The content of this post is to be published in a forthcoming volume by the Francis Asbury Press. This post will only be temporarily available at mattayars.com All rights reserved.

The first time the word “holy” (Heb. qōdeš) appears in the Bible is in Genesis 2:3 where God “blessed the seventh day and made it holy.” This is the only occurrence of “holy” in the book of Genesis. The next time “holy” occurs is in Exodus 3:5, which is the well-known passage in which God says to Moses out of the burning bush, “Do not come near; take your sandals off your feet, for the place on which you are standing is holyground.” “Holy” occurs another fifty-six times in Exodus. In Leviticus “holy” occurs ninety-two times, thirty-six times in Numbers, and twelve times in Deuteronomy. In sum, “holy” appears in the Torah 197 times. 

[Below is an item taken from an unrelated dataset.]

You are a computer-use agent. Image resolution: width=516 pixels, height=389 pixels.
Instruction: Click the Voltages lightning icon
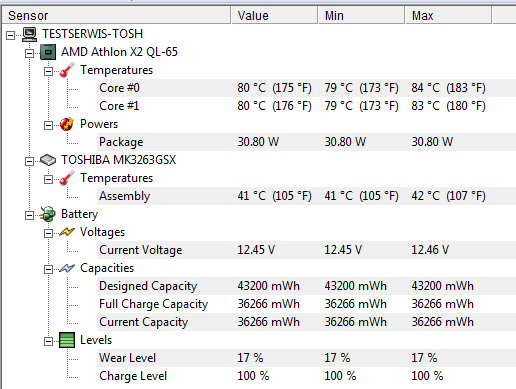pyautogui.click(x=67, y=232)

BookOccurrencesPercentage of Total
Genesis10.5%
Exodus5628%
Leviticus9248%
Numbers3619%
Deuteronomy126%

In the entire Old Testament, the word “holy” occurs no less than 502 times. This means that the Torah, while making up only 26% of the Old Testament,[1] contains 39% of the total occurrences of “holy”. This basic statistic supports the case that the Torah is foundational for understanding holiness in the Old Testament. Another much simpler and more obvious observation that supports the case for Torah as the starting point for understanding holiness in the Old Testament is its placement within the canon. The Torah is at the beginning of the Bible. To arrive at how the rest of the Bible conceptualizes holiness one must first go through the Torah. The Torah sets in place the theological (and historical) framework for Scripture’s telling of the single, epic narrative of God’s rescue of the creation and includes a robust introduction to the biblical notion of holiness and the role that it plays within that greater salvation narrative. 

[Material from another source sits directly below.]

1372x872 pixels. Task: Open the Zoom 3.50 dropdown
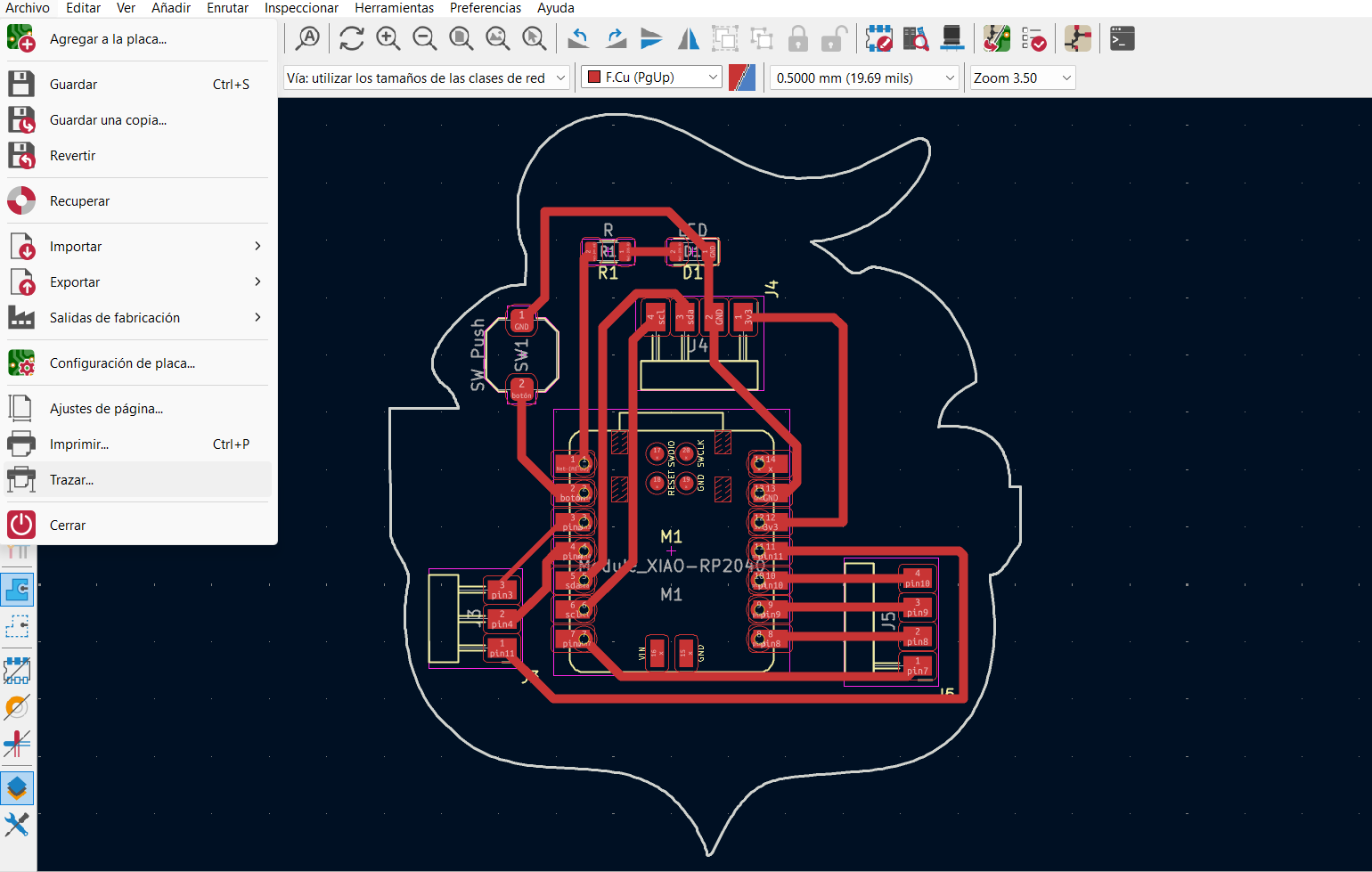pos(1022,77)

So, how does the Torah conceptualize holiness? This chapter demonstrates that the Torah understands holiness first and foremost as “otherness”. The seventh day of the creation is holy because it is different, set apart from the other six days. It is distinct. Furthermore, applied to both God and people, to be “holy” means to be set apart, or different. God is holy in that he is utterly different from the false gods of Israel’s neighbors, and his life is different from human life that is characterized by an ongoing cycle of conflict and death. God’s people are set apart in that when they are faithful to obey the 613 commands of the Torah (i.e., covenant stipulations), their entire way of life is different than that of the other peoples of the world. 

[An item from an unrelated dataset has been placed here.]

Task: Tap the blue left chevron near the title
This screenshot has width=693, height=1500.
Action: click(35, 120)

But in what way are God’s people holy? What makes them different from the nations around them? As the Torah sees it, “holy” is synonymous with the restoration of the image of God via covenant faithfulness. In short, when God’s people are faithful to the covenant (i.e., holy), they look like what God always intended them to look like as his divine-image-bearers. The definition of “holy” as the divine image restored via covenant faithfulness flows out of a new creation motif running through the controlling narrative of the Torah (and the rest of the Bible). In relationship to the new creation motif, God’s holy people are the representative head of the new creation. We will see in the sections below that two dominant themes of the Torah are: (1) people, and (2) land. More particularly, Israel is the new Adam (i.e., image-bearer) and the promised land is the new Eden (i.e., place of peaceful co-habitation between God and humanity). With this new creation motif at play in the narrative, the overarching purpose of the restoration of the image of God (i.e., holiness) is for the glory of God to fill the creation. As the new Adam multiplies, the divine image that glorifies God fills the creation. This means that when God’s people are holy, they are not only set apart as they embody the divine image, but God’s original intent for the creation as whole is also restored. 

I. GENESIS

Genesis can be divided into two main parts: chapters 1-11 and 12-50. The first section (1-11) comprises pre-history, including the story of the origins of the cosmos, humanity, sin, and God’s creation-rescue mission. The second section (12-50) is also about origins, namely, the origins of God’s chosen people starting with the patriarchs (i.e., Abraham, Isaac, and Jacob). The message of Genesis as a whole is loud and clear on three essentials ideas foundational to holiness: (1) the Creator is the One True and Good God who is completely other than the deities of ancient Israel’s neighbors in both nature and ethics; (2) God’s original purpose for the creation is the fill it with his glory by way of the multiplication of humanity, his image-bearing vice-regents; and (3) God’s rescue plan will be accomplished through Abraham and his family.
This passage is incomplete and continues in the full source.